The present invention relates to a software analysis system for real time analysis of certain characteristics of computer programs to be run on data processing systems.
Data processing systems, which are controlled by microprocessors, execute computer programs having sometimes thousands of lines of instruction code. In more complex data processing systems the instruction code may be in the form of a high-level language such as, Pascal, FORTRAN, COBOL, or ADA as well as other high-level languages which resemble English. For each such line of high-level instruction code there may be a large number of machine-language instructions in a lower level code that are generated by the data processing systems compiler. The compiler translates high-level language commands into machine or assembly language. Each machine-language instruction has an address which corresponds to one of a plurality of possible addresses within the address space of the data processing system's microprocessor. During the execution of a particular computer program, many different addresses will be utilized and the frequency of these addresses, if known, may provide information as to how efficiently the computer program operates.
Since there may be thousands of lines of high-level instruction code needed in order to execute a particular computer program, such computer programs may not be written in the most efficient manner, thus requiring the microprocessor to execute a large number of steps when the desired operation could be accomplished with a fewer. In order to analyze the efficiency of a particular computer program, it is desirable to know which addresses within the microprocessor are being called most frequently. Clues to the operation of the program may also be derived from the timing between successive uses of certain microprocessor addresses or the frequency which with particular microprocessor address or range of addresses is called. For example, by choosing two addresses that correspond to the entry and exit points of a software subroutine, one may determine the length of time needed to execute the subroutine.

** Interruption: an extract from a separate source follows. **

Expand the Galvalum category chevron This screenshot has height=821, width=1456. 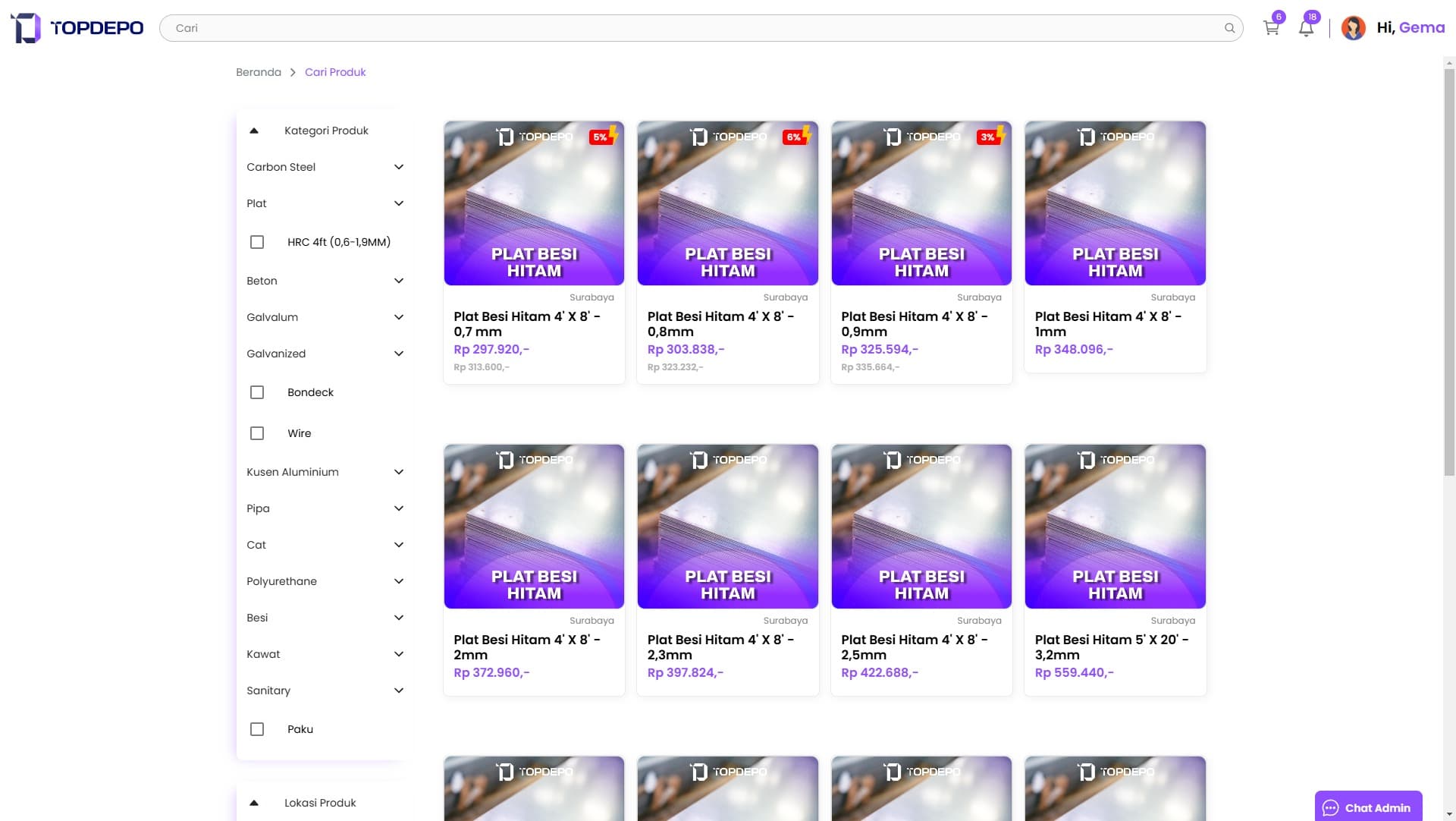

It may be found that it takes longer to execute the subroutine than originally thought, thus indicating that the subroutine does not make the most efficient use of the microprocessor's time. This may lead a software engineer to redesign the program to execute the subroutine faster. It may also be important to discover whether a particular address is being called within a subroutine since the absence of that address may indicate the presence of a bug in the program.

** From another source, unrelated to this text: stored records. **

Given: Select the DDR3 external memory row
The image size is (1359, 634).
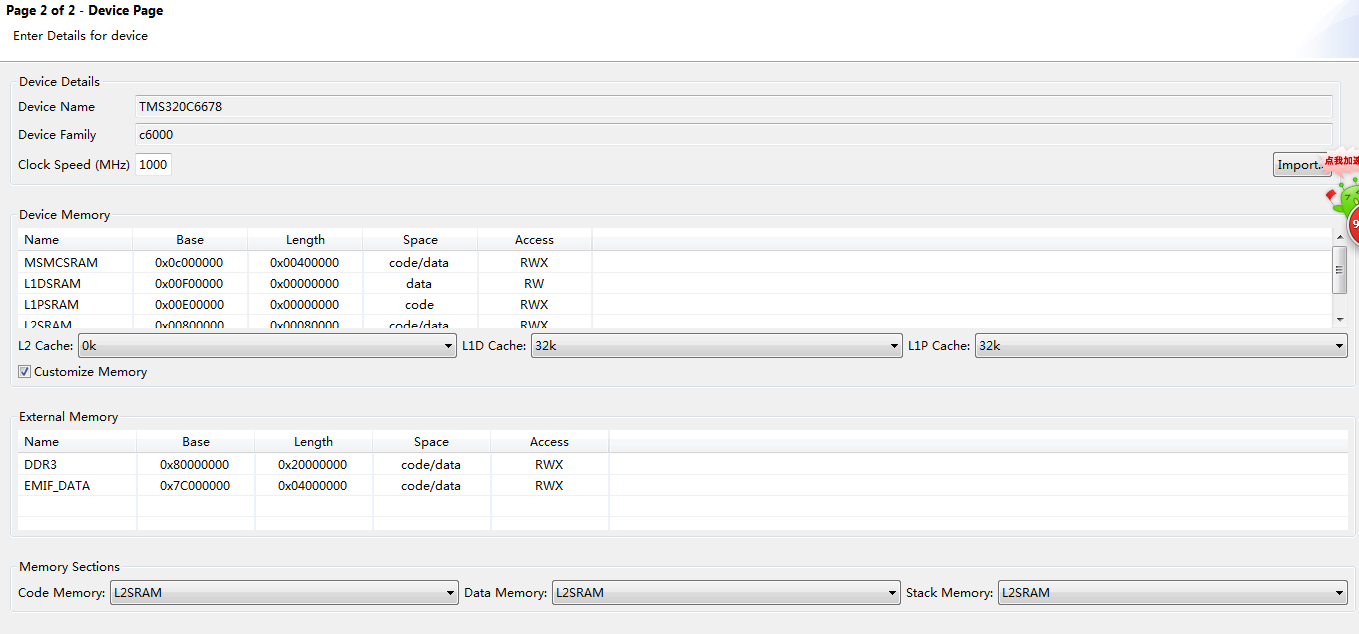Looking at the screenshot, I should pos(683,465).
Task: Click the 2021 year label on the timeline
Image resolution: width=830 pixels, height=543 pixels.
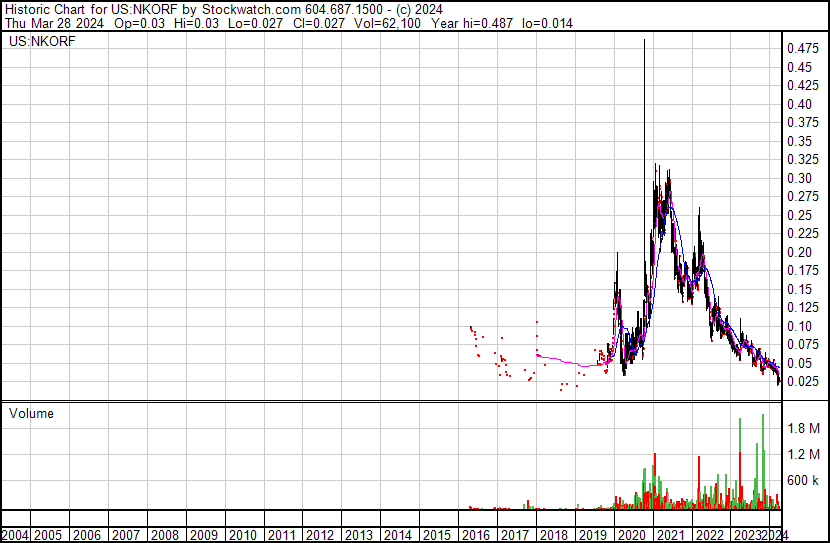Action: [x=671, y=535]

Diagnostic test devices known generally in the industry as logic analyzers have been used in the past for debugging computer programs. A logic analyzer frequently includes a probe which is connected in parallel with the microprocessor in the system under test or "target" microprocessor to probe signals intended for the microprocessor. The logic analyzer acquires the information present on every microprocessor bus cycle and stores it in its own local memory. However, since the storage of information occurs every bus cycle and the information is in assembly language, the number of equivalent high-level language statements or events which can be stored in the memory of a logic analyzer is very small, typically less than ten or twenty for a total logic analyzer memory depth of 1000. This is due to the fact that each line of high-level language instruction code may require 10-100 bus cycles of machine code to execute it. The bus cycle information must be removed from the logic analyzer's memory to make room for new incoming information. Since the logic analyzer's events of interest occur on every bus cycle of the microprocessor, the information is stored in memory at such a high rate that it is impossible to process the information in real time. Thus, in order to analyze the data which is being stored at such a high rate of speed a logic analyzer resorts to statistical sampling. This results from the fact that the logic analyzer's random access memory (RAM) cannot store data and send for data for analysis at the same time. When the data in the logic analyzer's RAM is being read the processing takes place at a much slower rate than the incoming data. This means that large blocks of instruction code must be ignored and only samples of the program are acquired for analysis. Thus, the logic analyzer cannot acquire every single event of interest that might occur in the execution of a particular computer program.